Tuesday, December 13, 2011

Animal of the Week: Lyrebird

The lyrebird is a native Australian bird famous for it's ability to mimic other bird's calls as well as other sounds it hears in the forest. Males will clear a space on the forest floor and then proceed to perform the most elaborate song they can to attract a female. They can imitate up to 20 other species of birds, sometimes fooling the species they are imitating. Not only can they imitate other birds but also man made sounds including humans talking, babies crying, camera shutters and car alarms. Females also have the ability to mimic but are less skilled than males. Check out this video to see a few of his talents:

The male lyre bird also possesses an impressive set of tail feathers which it will fan as part of the mating ritual. The tail has sixteen feathers, with the two outermost together forming the shape of a lyre. Next within are two guard plumes and then twelve long, lace-like feathers, known as filamentaries. This tail is fully developed by the age of seven which is generally when they reach sexual maturity.

Little is known about the lyrebird's behaviour as they are very shy and difficult to approach. When alerted they tend to freeze, give an alarm call and then hide or flee. However their diet has been noted as consisting mainly of insects with the occasional from or small reptile. Lyrebirds are ground dwelling birds and thus use their feet to scratch around the forest floor debris.

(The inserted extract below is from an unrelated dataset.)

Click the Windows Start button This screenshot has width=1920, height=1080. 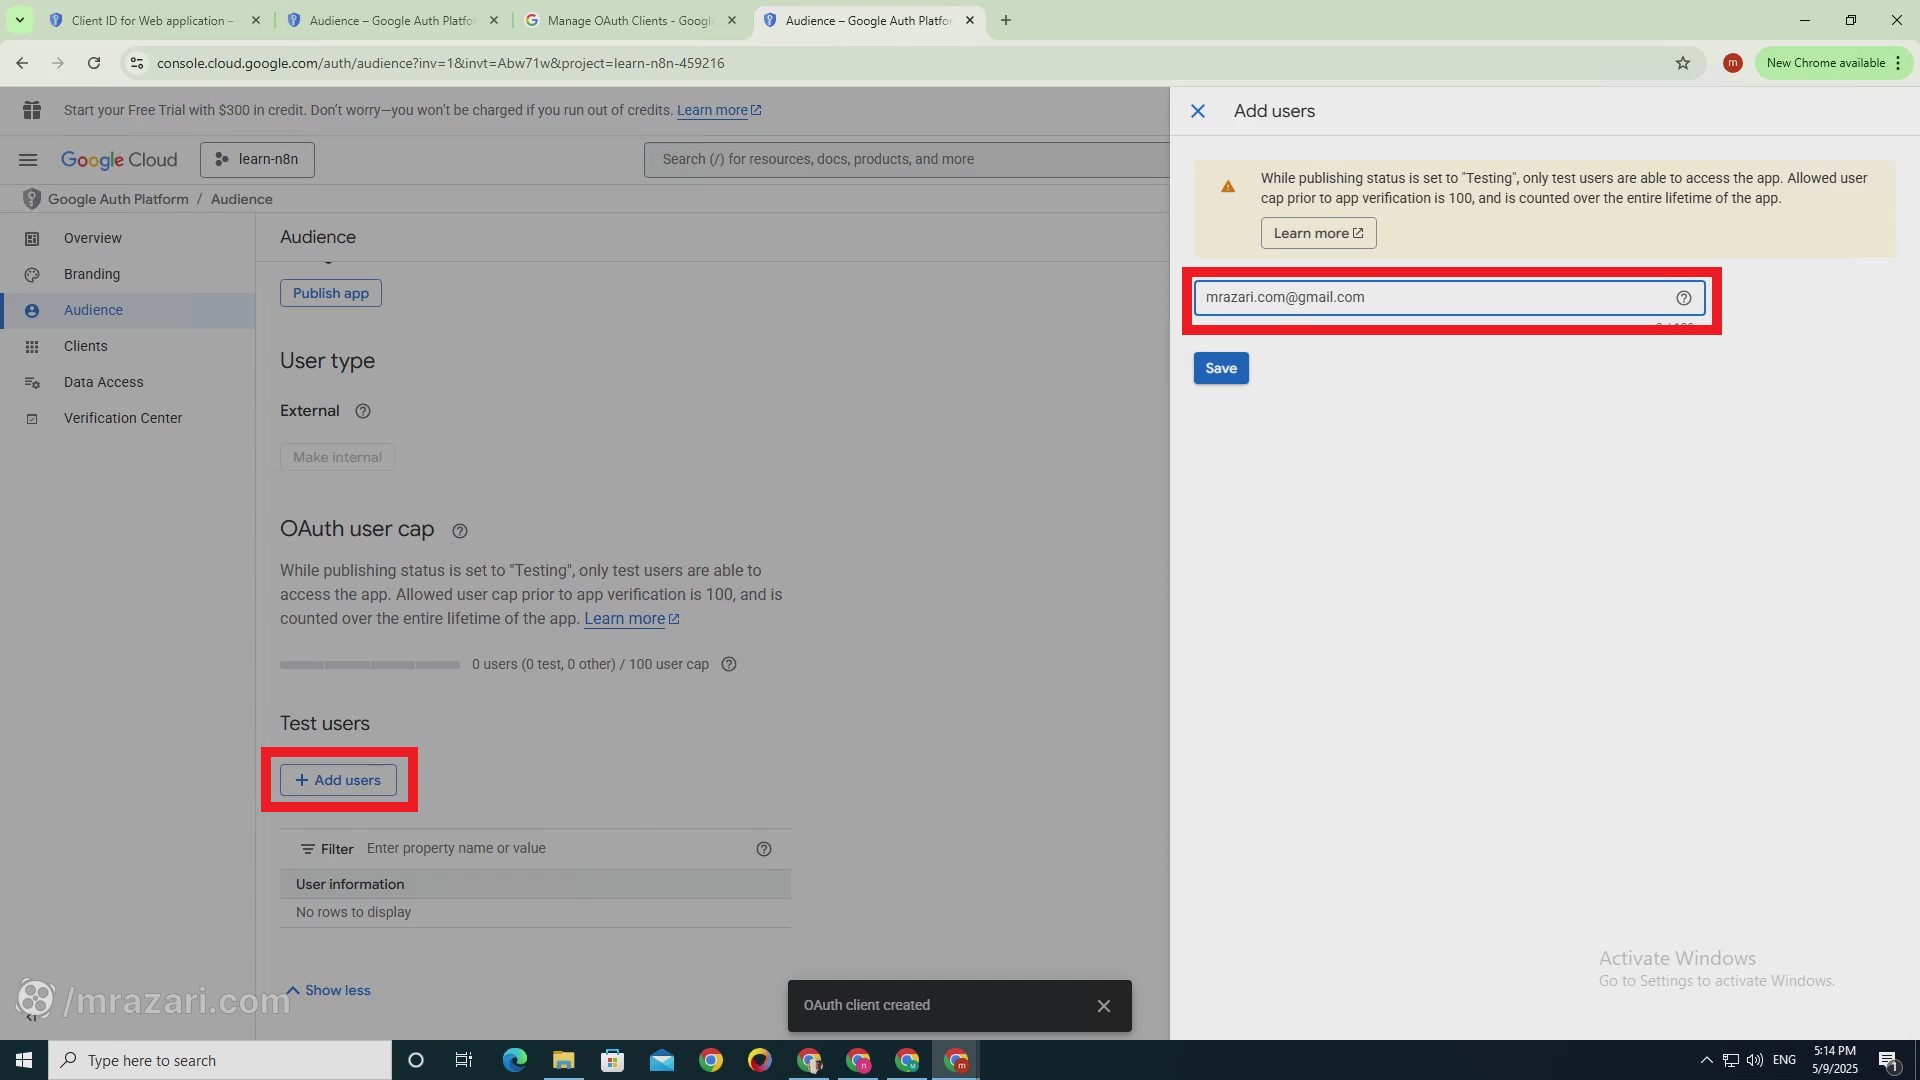[x=22, y=1059]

When it comes to bushfires, you'd think that these non-flying birds may be at a disadvantage. However in previous bushfires when firefighters have hid down mine shafts, they have also been accompanied by many lyrebirds. With such intelligence, maybe this is one of the reason's lyrebirds have found themselves on the Australian ten cent coin.

Lyrebird Medicine
The lyrebird is renowned for it's impressive vocal abilities. To be successful in finding a mate, each male lyrebird must be a skilled communicator. The lyrebird's message is to be articulate and creative in your communications. To be successful with a task, you must utilise your creativity to enthrall and engage others. Charisma and wit will be far more effective than force and argument.